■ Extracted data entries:

>>>>

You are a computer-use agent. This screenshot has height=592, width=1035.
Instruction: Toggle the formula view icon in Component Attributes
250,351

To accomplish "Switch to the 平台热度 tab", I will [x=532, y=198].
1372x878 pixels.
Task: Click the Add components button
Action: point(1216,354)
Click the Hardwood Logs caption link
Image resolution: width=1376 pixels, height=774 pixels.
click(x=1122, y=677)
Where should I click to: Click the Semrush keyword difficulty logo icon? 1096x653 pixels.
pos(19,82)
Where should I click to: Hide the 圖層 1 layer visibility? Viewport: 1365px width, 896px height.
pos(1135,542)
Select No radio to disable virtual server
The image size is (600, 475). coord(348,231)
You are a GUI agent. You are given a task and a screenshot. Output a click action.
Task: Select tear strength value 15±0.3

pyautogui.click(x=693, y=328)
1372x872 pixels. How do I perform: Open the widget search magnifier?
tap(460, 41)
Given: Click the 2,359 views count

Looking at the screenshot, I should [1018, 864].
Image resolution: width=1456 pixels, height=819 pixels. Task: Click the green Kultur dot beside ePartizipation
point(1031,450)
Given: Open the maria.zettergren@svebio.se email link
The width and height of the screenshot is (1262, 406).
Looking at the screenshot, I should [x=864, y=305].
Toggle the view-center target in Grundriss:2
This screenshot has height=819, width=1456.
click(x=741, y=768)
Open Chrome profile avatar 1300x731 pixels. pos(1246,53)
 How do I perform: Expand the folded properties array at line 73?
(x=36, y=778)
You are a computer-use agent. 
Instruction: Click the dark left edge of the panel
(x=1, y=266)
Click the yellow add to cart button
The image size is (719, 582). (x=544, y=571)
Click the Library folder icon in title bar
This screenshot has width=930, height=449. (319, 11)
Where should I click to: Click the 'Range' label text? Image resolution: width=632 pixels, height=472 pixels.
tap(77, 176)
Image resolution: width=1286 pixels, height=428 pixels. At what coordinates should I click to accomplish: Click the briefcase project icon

<<<<

■ WHAT IS REQUIRED: Rewrite all the lines above as a numbered list, leaving out the blank lines.

■ SOLUTION BELOW:
1. You are a computer-use agent. This screenshot has height=592, width=1035.
2. Instruction: Toggle the formula view icon in Component Attributes
3. 250,351
4. To accomplish "Switch to the 平台热度 tab", I will [x=532, y=198].
5. 1372x878 pixels.
6. Task: Click the Add components button
7. Action: point(1216,354)
8. Click the Hardwood Logs caption link
9. Image resolution: width=1376 pixels, height=774 pixels.
10. click(x=1122, y=677)
11. Where should I click to: Click the Semrush keyword difficulty logo icon? 1096x653 pixels.
12. pos(19,82)
13. Where should I click to: Hide the 圖層 1 layer visibility? Viewport: 1365px width, 896px height.
14. pos(1135,542)
15. Select No radio to disable virtual server
16. The image size is (600, 475). coord(348,231)
17. You are a GUI agent. You are given a task and a screenshot. Output a click action.
18. Task: Select tear strength value 15±0.3
19. pyautogui.click(x=693, y=328)
20. 1372x872 pixels. How do I perform: Open the widget search magnifier?
21. tap(460, 41)
22. Given: Click the 2,359 views count
23. Looking at the screenshot, I should [1018, 864].
24. Image resolution: width=1456 pixels, height=819 pixels. Task: Click the green Kultur dot beside ePartizipation
25. point(1031,450)
26. Given: Open the maria.zettergren@svebio.se email link
27. The width and height of the screenshot is (1262, 406).
28. Looking at the screenshot, I should [x=864, y=305].
29. Toggle the view-center target in Grundriss:2
30. This screenshot has height=819, width=1456.
31. click(x=741, y=768)
32. Open Chrome profile avatar 1300x731 pixels. pos(1246,53)
33.  How do I perform: Expand the folded properties array at line 73?
34. (x=36, y=778)
35. You are a computer-use agent. 
36. Instruction: Click the dark left edge of the panel
37. (x=1, y=266)
38. Click the yellow add to cart button
39. The image size is (719, 582). (x=544, y=571)
40. Click the Library folder icon in title bar
41. This screenshot has width=930, height=449. (319, 11)
42. Where should I click to: Click the 'Range' label text? Image resolution: width=632 pixels, height=472 pixels.
43. tap(77, 176)
44. Image resolution: width=1286 pixels, height=428 pixels. At what coordinates should I click to accomplish: Click the briefcase project icon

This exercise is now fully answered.